**Activity**
The listing that follows must be retyped in full, exactly.

--- Available data ---

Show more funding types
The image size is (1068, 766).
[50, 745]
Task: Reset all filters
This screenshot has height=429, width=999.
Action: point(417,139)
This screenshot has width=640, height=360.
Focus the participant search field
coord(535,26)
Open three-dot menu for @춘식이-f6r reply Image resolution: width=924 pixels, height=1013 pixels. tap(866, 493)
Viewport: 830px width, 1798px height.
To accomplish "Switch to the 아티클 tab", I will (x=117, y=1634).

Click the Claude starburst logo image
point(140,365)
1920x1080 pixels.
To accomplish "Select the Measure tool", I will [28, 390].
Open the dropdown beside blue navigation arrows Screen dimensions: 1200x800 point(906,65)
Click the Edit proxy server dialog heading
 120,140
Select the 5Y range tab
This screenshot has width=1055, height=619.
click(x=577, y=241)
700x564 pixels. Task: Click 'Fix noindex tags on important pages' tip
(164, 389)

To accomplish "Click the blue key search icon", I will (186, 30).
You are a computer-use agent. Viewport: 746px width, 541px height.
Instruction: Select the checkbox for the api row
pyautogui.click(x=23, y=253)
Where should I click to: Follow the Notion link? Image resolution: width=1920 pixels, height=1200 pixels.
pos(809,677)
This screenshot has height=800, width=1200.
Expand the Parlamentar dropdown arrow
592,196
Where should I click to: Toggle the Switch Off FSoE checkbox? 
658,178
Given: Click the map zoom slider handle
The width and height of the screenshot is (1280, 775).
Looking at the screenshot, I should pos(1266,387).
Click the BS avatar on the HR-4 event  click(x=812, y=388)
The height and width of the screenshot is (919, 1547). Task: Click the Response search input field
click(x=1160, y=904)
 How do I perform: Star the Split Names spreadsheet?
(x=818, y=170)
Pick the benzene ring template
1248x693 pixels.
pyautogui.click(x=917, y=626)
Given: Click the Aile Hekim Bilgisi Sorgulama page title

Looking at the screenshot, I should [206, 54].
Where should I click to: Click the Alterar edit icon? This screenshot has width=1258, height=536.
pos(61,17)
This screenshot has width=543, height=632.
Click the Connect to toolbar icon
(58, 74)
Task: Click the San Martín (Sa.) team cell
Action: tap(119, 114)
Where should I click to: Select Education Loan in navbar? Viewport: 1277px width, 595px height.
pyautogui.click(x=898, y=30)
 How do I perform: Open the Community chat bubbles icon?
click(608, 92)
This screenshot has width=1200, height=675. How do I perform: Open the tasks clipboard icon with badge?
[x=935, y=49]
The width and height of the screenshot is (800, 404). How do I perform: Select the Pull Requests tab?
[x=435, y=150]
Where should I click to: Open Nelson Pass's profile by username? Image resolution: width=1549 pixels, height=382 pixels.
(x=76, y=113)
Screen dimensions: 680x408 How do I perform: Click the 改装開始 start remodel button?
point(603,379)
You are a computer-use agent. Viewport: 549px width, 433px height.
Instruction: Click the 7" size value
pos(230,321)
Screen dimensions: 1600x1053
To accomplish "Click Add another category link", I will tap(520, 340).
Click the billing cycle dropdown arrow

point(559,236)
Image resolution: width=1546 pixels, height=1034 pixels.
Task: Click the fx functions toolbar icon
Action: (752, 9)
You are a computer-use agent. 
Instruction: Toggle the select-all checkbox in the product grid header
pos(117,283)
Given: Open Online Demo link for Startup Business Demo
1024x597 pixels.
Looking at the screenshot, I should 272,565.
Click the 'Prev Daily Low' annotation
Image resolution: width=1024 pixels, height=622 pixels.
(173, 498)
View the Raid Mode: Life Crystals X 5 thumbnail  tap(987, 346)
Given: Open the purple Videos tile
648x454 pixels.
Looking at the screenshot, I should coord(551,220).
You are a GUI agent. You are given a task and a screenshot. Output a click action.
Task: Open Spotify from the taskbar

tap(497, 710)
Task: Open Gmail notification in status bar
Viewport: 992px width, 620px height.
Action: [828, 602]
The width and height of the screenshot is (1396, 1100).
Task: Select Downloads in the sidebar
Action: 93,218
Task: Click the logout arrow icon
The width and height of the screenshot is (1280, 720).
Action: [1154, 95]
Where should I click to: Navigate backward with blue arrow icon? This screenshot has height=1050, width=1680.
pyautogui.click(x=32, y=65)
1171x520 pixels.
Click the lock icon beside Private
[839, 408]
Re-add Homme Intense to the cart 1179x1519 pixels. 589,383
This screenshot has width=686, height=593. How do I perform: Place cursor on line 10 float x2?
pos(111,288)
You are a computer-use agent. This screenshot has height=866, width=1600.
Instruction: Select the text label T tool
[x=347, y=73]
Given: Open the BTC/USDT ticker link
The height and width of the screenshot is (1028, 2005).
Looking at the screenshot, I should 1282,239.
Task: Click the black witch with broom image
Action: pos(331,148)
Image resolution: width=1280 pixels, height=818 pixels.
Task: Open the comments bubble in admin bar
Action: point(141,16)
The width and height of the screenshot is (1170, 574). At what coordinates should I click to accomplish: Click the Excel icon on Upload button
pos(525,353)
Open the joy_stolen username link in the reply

---

**Answer section**
Show more funding types
The image size is (1068, 766).
[50, 745]
Task: Reset all filters
This screenshot has height=429, width=999.
Action: point(417,139)
This screenshot has width=640, height=360.
Focus the participant search field
coord(535,26)
Open three-dot menu for @춘식이-f6r reply Image resolution: width=924 pixels, height=1013 pixels. tap(866, 493)
Viewport: 830px width, 1798px height.
To accomplish "Switch to the 아티클 tab", I will (x=117, y=1634).

Click the Claude starburst logo image
point(140,365)
1920x1080 pixels.
To accomplish "Select the Measure tool", I will [28, 390].
Open the dropdown beside blue navigation arrows Screen dimensions: 1200x800 point(906,65)
Click the Edit proxy server dialog heading
 120,140
Select the 5Y range tab
This screenshot has width=1055, height=619.
click(x=577, y=241)
700x564 pixels. Task: Click 'Fix noindex tags on important pages' tip
(164, 389)

To accomplish "Click the blue key search icon", I will (186, 30).
You are a computer-use agent. Viewport: 746px width, 541px height.
Instruction: Select the checkbox for the api row
pyautogui.click(x=23, y=253)
Where should I click to: Follow the Notion link? Image resolution: width=1920 pixels, height=1200 pixels.
pos(809,677)
This screenshot has height=800, width=1200.
Expand the Parlamentar dropdown arrow
592,196
Where should I click to: Toggle the Switch Off FSoE checkbox? 
658,178
Given: Click the map zoom slider handle
The width and height of the screenshot is (1280, 775).
Looking at the screenshot, I should pos(1266,387).
Click the BS avatar on the HR-4 event  click(x=812, y=388)
The height and width of the screenshot is (919, 1547). Task: Click the Response search input field
click(x=1160, y=904)
 How do I perform: Star the Split Names spreadsheet?
(x=818, y=170)
Pick the benzene ring template
1248x693 pixels.
pyautogui.click(x=917, y=626)
Given: Click the Aile Hekim Bilgisi Sorgulama page title

Looking at the screenshot, I should [206, 54].
Where should I click to: Click the Alterar edit icon? This screenshot has width=1258, height=536.
pos(61,17)
This screenshot has width=543, height=632.
Click the Connect to toolbar icon
(58, 74)
Task: Click the San Martín (Sa.) team cell
Action: tap(119, 114)
Where should I click to: Select Education Loan in navbar? Viewport: 1277px width, 595px height.
pyautogui.click(x=898, y=30)
 How do I perform: Open the Community chat bubbles icon?
click(608, 92)
This screenshot has width=1200, height=675. How do I perform: Open the tasks clipboard icon with badge?
[x=935, y=49]
The width and height of the screenshot is (800, 404). How do I perform: Select the Pull Requests tab?
[x=435, y=150]
Where should I click to: Open Nelson Pass's profile by username? Image resolution: width=1549 pixels, height=382 pixels.
(x=76, y=113)
Screen dimensions: 680x408 How do I perform: Click the 改装開始 start remodel button?
point(603,379)
You are a computer-use agent. Viewport: 549px width, 433px height.
Instruction: Click the 7" size value
pos(230,321)
Screen dimensions: 1600x1053
To accomplish "Click Add another category link", I will tap(520, 340).
Click the billing cycle dropdown arrow

point(559,236)
Image resolution: width=1546 pixels, height=1034 pixels.
Task: Click the fx functions toolbar icon
Action: (752, 9)
You are a computer-use agent. 
Instruction: Toggle the select-all checkbox in the product grid header
pos(117,283)
Given: Open Online Demo link for Startup Business Demo
1024x597 pixels.
Looking at the screenshot, I should 272,565.
Click the 'Prev Daily Low' annotation
Image resolution: width=1024 pixels, height=622 pixels.
(173, 498)
View the Raid Mode: Life Crystals X 5 thumbnail  tap(987, 346)
Given: Open the purple Videos tile
648x454 pixels.
Looking at the screenshot, I should coord(551,220).
You are a GUI agent. You are given a task and a screenshot. Output a click action.
Task: Open Spotify from the taskbar

tap(497, 710)
Task: Open Gmail notification in status bar
Viewport: 992px width, 620px height.
Action: [828, 602]
The width and height of the screenshot is (1396, 1100).
Task: Select Downloads in the sidebar
Action: 93,218
Task: Click the logout arrow icon
The width and height of the screenshot is (1280, 720).
Action: [1154, 95]
Where should I click to: Navigate backward with blue arrow icon? This screenshot has height=1050, width=1680.
pyautogui.click(x=32, y=65)
1171x520 pixels.
Click the lock icon beside Private
[839, 408]
Re-add Homme Intense to the cart 1179x1519 pixels. 589,383
This screenshot has width=686, height=593. How do I perform: Place cursor on line 10 float x2?
pos(111,288)
You are a computer-use agent. This screenshot has height=866, width=1600.
Instruction: Select the text label T tool
[x=347, y=73]
Given: Open the BTC/USDT ticker link
The height and width of the screenshot is (1028, 2005).
Looking at the screenshot, I should 1282,239.
Task: Click the black witch with broom image
Action: pos(331,148)
Image resolution: width=1280 pixels, height=818 pixels.
Task: Open the comments bubble in admin bar
Action: point(141,16)
The width and height of the screenshot is (1170, 574). At what coordinates should I click to accomplish: Click the Excel icon on Upload button
pos(525,353)
Open the joy_stolen username link in the reply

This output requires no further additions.